Peru: polarização marca 2º turno da eleição presidencial
Keiko Fujimori tem leve vantagem, mas resultado segue indefinido às vésperas da votação, avalia professora de relações internacionais
Os eleitores do Peru vão às urnas neste domingo (7) para escolher o próximo presidente do país em um cenário de forte polarização política e elevada incerteza sobre o resultado. Pesquisas divulgadas antes do início do silêncio eleitoral apontavam empate técnico entre a candidata de direita Keiko Fujimori e o esquerdista Roberto Sánchez.
Em entrevista ao SBT News, a professora de Relações Internacionais Ana Carolina Marson, da Fundação Escola de Sociologia e Política de São Paulo (FESPSP), reforçou que o cenário permanece imprevisível, embora Keiko apareça em posição ligeiramente mais favorável. No primeiro turno, a candidata obteve 17,1% dos votos, contra 12% de Sánchez, evidenciando a forte fragmentação do eleitorado peruano.
Ana Carolina também chamou atenção para o elevado índice de eleitores que pretendem votar em branco ou anular o voto no segundo turno. Entre 12% e 13% do eleitorado deve optar por uma dessas alternativas, sinalizando insatisfação com as candidaturas que disputam a Presidência e o desgaste da confiança da população no sistema político.
"Considerando os movimentos políticos observados recentemente na América Latina, acredito que Keiko Fujimori tenha boas perspectivas de vencer a eleição", afirmou Ana Carolina durante participação no News Sábado, acrescentando que a candidata aparece numericamente à frente nas pesquisas mais recentes. "Se esse cenário se mantiver até a votação, acredito que ela tenha essa chance."

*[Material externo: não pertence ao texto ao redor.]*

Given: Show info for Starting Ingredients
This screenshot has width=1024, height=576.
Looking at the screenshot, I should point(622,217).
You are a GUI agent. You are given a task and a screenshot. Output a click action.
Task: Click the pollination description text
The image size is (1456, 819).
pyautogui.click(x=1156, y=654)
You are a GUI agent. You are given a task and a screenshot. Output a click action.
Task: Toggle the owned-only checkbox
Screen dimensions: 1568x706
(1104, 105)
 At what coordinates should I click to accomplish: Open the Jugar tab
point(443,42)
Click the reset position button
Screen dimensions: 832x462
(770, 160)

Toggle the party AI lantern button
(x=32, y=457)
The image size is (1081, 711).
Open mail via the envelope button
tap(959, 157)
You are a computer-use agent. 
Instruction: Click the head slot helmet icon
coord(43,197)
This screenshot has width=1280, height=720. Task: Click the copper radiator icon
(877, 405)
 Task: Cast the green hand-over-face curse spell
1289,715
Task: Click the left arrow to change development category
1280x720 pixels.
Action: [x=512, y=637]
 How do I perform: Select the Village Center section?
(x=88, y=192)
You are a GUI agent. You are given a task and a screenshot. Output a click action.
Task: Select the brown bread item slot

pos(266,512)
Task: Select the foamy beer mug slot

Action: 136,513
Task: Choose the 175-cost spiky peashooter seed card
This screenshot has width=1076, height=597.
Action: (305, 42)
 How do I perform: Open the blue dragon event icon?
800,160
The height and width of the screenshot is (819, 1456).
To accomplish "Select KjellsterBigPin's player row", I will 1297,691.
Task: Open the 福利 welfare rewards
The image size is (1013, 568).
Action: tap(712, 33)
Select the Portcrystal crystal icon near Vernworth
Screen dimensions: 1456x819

Keiko carrega o peso e a influência política de um dos sobrenomes mais marcantes da história recente do Peru. Filha de Alberto Fujimori, que governou o país nos anos 1990 e foi posteriormente condenado por violações de direitos humanos e corrupção, ela busca consolidar sua própria trajetória política e permanece como uma das principais lideranças da direita peruana.
Ligado a setores da esquerda peruana, Sánchez, por sua vez, construiu sua trajetória política com apoio de movimentos que defendem maior participação do Estado na economia e reformas institucionais. Ele também mantém vínculos com grupos ligados ao ex-presidente Pedro Castillo, destituído e preso após tentar dissolver o Congresso em 2022.
A disputa deste domingo ocorre em meio a uma das mais profundas crises políticas da história recente do Peru. Nos últimos dez anos, o país teve oito presidentes, reflexo de sucessivos confrontos entre Executivo e Legislativo, denúncias de corrupção e dificuldades para garantir estabilidade institucional.
O cenário também é marcado por denúncias de corrupção que atingem diferentes lideranças políticas — Sánchez, inclusive, é suspeito de irregularidades na prestação de contas de campanha. Para Ana Carolina, a disputa por poder e a dificuldade de construir consensos ajudam a explicar a sucessão de presidentes e a crescente desconfiança dos peruanos nas instituições.
"No Peru, essa situação é histórica. Os poderes que deveriam funcionar como contrapesos acabam se transformando em um cabo de guerra para definir quem tem mais poder", disse. "Em vez de resolver essa instabilidade, boa parte da elite política acaba aprofundando o confronto na tentativa de se perpetuar no poder."